Question

help with a series lol

Answer 1

\[\sum_{n=1}^{\infty} 4^(n+1)/7^(n-1)\]
find the convergence... the parenthesis is to the power idk why it didn't show that way

Answer 2

you need { } around exponents

Answer 3

oh ok lol

Answer 4

\[\sum_{n=1}^{\infty}\frac{ 4^{n+1}}{7^{n-1}}\]

Answer 5

mhm

Answer 6

Try the geometric series test?

Answer 7

\[\sum_{n=1}^{\infty}\frac{ 4^{n+1}}{7^{n-1}} =4 (7) \sum_{i=1}^{\infty}(\frac{4}{7})^n\]
agree with batman

Answer 8

um why did you make it i =1 ?

Answer 9

you would rather it start at i=0 is what you are saying

Answer 10

you changed it from n=1 to i=1 lol ?

Answer 11

He means why did you go n = 1 to i = 1, no reason just a small mistake :P

Answer 12

oh that was a type-o

Answer 13

Oh okay I see what you did, thanks! =D

Answer 14

so is the answer (28) (4/3) <---answer after using the formula or did i do something wrong ?

Answer 15

you did a silly algebra mistake which lead me to the incorrect answer lol

Answer 16

huh?
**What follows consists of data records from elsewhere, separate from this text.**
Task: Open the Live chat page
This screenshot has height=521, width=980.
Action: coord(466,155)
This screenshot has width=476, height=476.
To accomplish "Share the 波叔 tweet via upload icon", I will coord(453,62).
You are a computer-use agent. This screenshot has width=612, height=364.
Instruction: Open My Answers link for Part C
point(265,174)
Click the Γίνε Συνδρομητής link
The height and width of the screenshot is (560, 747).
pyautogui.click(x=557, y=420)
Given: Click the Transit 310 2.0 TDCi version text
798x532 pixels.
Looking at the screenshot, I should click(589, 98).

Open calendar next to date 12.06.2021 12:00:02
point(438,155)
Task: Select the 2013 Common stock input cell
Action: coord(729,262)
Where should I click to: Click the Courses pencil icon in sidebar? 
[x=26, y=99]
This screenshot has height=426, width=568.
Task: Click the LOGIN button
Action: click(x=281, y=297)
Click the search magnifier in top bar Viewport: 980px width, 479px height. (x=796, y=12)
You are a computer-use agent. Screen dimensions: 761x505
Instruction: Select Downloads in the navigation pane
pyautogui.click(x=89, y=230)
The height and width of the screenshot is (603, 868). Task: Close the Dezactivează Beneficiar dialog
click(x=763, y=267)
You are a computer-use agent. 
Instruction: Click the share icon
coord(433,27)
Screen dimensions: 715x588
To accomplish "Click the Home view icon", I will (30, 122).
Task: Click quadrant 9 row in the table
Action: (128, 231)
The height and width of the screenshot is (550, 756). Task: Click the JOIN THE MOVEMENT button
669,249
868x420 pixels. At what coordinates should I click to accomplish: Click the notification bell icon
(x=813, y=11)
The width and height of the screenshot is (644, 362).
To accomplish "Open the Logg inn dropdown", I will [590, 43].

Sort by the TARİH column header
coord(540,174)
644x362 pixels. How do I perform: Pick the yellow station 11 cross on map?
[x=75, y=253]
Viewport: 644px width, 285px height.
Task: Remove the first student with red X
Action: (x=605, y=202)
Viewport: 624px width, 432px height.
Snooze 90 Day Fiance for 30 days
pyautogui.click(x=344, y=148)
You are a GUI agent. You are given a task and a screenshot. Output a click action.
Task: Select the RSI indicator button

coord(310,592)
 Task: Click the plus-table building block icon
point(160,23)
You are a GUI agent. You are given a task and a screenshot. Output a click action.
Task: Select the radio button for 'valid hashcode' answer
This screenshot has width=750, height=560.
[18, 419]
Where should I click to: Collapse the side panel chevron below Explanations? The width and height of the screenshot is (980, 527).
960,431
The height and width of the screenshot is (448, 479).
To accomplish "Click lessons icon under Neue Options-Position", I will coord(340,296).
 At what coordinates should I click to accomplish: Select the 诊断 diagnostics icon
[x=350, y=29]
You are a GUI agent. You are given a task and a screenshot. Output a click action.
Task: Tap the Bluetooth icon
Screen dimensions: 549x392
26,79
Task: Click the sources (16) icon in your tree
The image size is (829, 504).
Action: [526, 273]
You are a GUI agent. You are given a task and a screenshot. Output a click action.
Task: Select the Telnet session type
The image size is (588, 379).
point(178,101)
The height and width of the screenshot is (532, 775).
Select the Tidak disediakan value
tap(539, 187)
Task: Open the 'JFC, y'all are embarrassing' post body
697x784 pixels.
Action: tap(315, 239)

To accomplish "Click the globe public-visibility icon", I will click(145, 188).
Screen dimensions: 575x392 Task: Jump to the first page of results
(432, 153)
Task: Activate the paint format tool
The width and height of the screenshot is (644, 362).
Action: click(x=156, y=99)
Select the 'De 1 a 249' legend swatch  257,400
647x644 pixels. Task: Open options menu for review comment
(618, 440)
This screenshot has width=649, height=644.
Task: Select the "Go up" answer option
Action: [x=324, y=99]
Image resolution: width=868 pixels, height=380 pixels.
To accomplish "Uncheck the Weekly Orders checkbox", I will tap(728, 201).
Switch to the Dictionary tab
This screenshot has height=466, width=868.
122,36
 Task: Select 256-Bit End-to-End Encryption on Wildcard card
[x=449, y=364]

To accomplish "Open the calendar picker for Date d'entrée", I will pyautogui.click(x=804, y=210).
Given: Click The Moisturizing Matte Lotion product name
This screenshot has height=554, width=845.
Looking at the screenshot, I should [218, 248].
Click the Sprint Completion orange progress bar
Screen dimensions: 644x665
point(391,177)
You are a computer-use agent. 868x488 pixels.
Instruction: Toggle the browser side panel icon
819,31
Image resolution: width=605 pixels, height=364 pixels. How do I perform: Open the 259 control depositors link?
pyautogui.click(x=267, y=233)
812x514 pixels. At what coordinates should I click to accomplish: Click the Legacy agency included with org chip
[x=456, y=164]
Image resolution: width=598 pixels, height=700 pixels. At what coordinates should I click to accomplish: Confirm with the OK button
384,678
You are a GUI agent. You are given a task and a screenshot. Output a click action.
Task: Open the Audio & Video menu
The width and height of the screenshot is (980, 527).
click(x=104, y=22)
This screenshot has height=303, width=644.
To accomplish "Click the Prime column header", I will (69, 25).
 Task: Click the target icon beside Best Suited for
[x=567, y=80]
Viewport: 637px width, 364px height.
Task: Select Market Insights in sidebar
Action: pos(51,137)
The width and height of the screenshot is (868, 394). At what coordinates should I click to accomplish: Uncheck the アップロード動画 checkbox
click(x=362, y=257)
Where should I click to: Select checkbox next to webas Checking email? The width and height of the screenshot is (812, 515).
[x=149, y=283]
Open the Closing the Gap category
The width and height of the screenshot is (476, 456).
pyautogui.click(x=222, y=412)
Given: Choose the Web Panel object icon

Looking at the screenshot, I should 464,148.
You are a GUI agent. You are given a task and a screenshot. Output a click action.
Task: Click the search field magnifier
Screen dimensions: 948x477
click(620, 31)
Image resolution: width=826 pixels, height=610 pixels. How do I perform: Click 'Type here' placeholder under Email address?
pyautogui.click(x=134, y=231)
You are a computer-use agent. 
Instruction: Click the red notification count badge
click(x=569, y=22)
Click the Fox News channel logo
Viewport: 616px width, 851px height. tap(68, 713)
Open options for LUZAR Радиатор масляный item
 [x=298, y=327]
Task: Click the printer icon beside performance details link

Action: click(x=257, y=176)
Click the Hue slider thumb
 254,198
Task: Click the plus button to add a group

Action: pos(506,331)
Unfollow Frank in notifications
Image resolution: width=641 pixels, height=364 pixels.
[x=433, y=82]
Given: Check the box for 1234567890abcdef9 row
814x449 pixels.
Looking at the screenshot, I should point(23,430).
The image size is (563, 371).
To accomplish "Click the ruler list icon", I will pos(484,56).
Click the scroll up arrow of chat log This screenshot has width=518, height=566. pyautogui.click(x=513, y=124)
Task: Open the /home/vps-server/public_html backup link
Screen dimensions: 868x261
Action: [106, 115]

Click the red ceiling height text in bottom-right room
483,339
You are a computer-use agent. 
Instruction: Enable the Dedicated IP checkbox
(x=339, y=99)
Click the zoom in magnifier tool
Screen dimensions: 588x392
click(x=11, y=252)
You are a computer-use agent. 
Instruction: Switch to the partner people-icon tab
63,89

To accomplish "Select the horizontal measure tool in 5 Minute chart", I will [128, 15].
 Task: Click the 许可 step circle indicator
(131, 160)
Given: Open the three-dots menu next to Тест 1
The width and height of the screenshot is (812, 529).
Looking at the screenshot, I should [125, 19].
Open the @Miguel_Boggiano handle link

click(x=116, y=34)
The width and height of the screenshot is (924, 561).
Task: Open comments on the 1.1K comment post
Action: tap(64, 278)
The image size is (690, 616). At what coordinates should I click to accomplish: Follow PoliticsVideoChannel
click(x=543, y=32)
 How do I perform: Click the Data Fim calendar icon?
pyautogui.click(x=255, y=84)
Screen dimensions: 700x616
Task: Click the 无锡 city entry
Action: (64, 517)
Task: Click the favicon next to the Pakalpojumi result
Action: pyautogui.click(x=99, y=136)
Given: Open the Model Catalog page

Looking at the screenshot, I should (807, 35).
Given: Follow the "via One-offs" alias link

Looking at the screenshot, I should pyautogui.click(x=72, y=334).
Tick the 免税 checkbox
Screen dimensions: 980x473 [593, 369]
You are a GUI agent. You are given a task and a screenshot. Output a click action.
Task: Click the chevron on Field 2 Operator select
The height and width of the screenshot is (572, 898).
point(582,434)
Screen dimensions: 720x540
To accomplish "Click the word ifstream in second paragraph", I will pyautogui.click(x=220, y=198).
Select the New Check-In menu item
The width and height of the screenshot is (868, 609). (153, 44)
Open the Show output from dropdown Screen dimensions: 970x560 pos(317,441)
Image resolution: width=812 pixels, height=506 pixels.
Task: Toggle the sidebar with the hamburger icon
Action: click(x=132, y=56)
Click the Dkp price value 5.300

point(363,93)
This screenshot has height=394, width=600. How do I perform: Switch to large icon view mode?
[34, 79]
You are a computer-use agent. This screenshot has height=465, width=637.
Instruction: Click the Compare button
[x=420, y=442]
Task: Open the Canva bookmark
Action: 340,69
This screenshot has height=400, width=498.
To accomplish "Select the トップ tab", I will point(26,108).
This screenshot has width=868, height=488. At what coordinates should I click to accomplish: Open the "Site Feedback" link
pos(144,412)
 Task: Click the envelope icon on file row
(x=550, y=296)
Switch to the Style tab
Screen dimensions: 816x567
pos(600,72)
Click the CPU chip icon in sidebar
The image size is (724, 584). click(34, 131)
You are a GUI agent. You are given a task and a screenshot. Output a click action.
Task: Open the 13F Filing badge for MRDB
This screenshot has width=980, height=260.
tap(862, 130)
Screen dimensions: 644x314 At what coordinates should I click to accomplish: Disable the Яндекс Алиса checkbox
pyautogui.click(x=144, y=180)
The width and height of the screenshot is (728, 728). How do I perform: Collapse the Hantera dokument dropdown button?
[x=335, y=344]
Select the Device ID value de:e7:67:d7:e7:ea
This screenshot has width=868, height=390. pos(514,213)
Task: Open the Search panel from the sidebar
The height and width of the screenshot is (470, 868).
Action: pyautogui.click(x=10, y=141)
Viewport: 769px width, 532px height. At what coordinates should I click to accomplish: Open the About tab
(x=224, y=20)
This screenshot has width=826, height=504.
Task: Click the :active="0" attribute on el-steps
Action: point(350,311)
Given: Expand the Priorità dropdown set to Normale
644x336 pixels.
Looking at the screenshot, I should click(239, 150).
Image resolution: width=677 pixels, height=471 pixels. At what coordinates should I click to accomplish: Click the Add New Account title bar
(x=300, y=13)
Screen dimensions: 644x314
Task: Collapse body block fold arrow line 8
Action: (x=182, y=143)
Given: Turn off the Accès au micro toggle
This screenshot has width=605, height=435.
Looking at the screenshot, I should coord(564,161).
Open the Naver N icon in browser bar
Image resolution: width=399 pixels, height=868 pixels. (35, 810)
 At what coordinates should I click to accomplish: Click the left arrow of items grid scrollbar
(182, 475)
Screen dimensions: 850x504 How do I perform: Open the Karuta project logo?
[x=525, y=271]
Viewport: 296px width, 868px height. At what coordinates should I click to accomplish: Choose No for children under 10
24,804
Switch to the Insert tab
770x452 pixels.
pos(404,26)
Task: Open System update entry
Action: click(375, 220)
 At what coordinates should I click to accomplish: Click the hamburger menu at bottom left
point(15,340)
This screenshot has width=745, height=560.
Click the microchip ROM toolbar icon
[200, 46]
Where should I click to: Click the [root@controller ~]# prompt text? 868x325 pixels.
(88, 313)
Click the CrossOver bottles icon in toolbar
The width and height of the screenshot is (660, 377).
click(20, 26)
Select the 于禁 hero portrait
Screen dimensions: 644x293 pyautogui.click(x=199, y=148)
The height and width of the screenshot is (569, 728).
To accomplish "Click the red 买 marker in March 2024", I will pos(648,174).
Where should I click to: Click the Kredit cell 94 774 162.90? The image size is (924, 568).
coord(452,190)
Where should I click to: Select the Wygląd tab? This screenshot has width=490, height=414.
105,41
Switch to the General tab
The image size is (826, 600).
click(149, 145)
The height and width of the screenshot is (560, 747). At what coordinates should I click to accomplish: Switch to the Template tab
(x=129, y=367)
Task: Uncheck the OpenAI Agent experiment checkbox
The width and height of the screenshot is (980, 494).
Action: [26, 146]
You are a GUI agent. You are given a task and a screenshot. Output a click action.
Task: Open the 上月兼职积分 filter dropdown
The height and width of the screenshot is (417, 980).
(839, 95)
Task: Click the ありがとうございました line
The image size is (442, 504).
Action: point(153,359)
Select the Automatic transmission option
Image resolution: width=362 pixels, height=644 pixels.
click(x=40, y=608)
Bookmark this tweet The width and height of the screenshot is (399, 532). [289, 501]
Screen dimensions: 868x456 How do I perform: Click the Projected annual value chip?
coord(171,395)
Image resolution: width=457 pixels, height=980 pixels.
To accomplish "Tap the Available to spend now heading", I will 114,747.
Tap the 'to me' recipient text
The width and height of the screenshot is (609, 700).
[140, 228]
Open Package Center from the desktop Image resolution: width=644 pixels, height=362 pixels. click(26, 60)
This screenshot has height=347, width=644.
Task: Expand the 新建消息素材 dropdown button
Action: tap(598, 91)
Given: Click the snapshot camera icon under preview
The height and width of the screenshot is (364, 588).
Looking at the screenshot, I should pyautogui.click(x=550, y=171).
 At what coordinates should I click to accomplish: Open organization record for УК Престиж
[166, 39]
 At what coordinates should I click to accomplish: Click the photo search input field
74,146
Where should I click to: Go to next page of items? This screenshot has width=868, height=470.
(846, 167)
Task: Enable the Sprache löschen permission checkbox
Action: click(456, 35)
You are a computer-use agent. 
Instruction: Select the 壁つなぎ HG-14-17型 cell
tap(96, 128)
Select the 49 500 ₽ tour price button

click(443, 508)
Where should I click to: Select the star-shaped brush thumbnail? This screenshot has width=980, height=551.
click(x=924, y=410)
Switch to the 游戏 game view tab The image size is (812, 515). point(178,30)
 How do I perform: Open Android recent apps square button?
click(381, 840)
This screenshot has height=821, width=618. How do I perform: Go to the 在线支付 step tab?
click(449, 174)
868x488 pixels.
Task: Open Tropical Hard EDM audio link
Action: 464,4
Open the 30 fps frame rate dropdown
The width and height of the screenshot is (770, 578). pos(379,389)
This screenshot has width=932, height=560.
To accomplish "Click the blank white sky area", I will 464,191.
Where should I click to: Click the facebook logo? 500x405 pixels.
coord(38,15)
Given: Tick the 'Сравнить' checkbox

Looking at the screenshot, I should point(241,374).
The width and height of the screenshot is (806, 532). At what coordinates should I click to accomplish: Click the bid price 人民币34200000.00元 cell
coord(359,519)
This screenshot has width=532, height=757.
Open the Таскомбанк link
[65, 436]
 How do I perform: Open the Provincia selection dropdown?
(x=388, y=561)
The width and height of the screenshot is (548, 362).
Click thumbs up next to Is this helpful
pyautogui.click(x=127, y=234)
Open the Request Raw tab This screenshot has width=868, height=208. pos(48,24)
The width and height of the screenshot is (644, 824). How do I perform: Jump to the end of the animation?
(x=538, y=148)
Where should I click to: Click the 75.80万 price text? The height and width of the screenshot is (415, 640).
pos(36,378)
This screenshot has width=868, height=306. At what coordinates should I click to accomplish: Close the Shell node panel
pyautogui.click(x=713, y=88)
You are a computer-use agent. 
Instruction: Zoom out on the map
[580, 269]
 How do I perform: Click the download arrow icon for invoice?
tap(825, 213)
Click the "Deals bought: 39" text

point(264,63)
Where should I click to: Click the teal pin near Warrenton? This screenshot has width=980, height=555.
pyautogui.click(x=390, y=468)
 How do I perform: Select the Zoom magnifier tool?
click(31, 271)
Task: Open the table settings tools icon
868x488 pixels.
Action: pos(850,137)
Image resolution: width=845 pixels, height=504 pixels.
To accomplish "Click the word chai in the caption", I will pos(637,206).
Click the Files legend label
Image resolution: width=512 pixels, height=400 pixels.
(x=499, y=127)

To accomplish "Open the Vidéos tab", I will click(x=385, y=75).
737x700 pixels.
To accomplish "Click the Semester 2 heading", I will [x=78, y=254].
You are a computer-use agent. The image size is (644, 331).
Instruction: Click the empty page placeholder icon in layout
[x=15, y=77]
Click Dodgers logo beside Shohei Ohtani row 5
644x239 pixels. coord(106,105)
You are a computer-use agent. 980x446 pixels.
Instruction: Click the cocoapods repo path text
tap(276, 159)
What did I do wrong?

Answer 17

\[\sum_{n=1}^{\infty}\frac{4^{n+1}}{7^{n-1}}=\sum_{n=1}^{\infty} \frac{4^n 4}{7^n7^{-1}}=4(7)\sum_{n=1}^{\infty} (\frac{4}{7})^n \]
there is nothing wrong here
I used law of exponents correctly

Answer 18

\[\sum_{n=1}^{\infty}\frac{4^{n+1}}{7^{n-1}}=\sum_{n=1}^{\infty} \frac{4^n 4}{7^n7^{-1}}=4(7)\sum_{n=1}^{\infty} (\frac{4}{7})^n\]
\[4(7)\sum_{n-1=0}^{\infty} (\frac{4}{7})^n \\ \text{ let } a=n-1 \\ 4(7)\sum_{a=0}^{\infty}(\frac{4}{7})^{a+1}=4(7) \frac{4}{7} \sum_{a=0}^{\infty}(\frac{4}{7})^a\]
maybe you didn't look at the right formula

Answer 19

You did it right, he probably gave you the wrong numbers.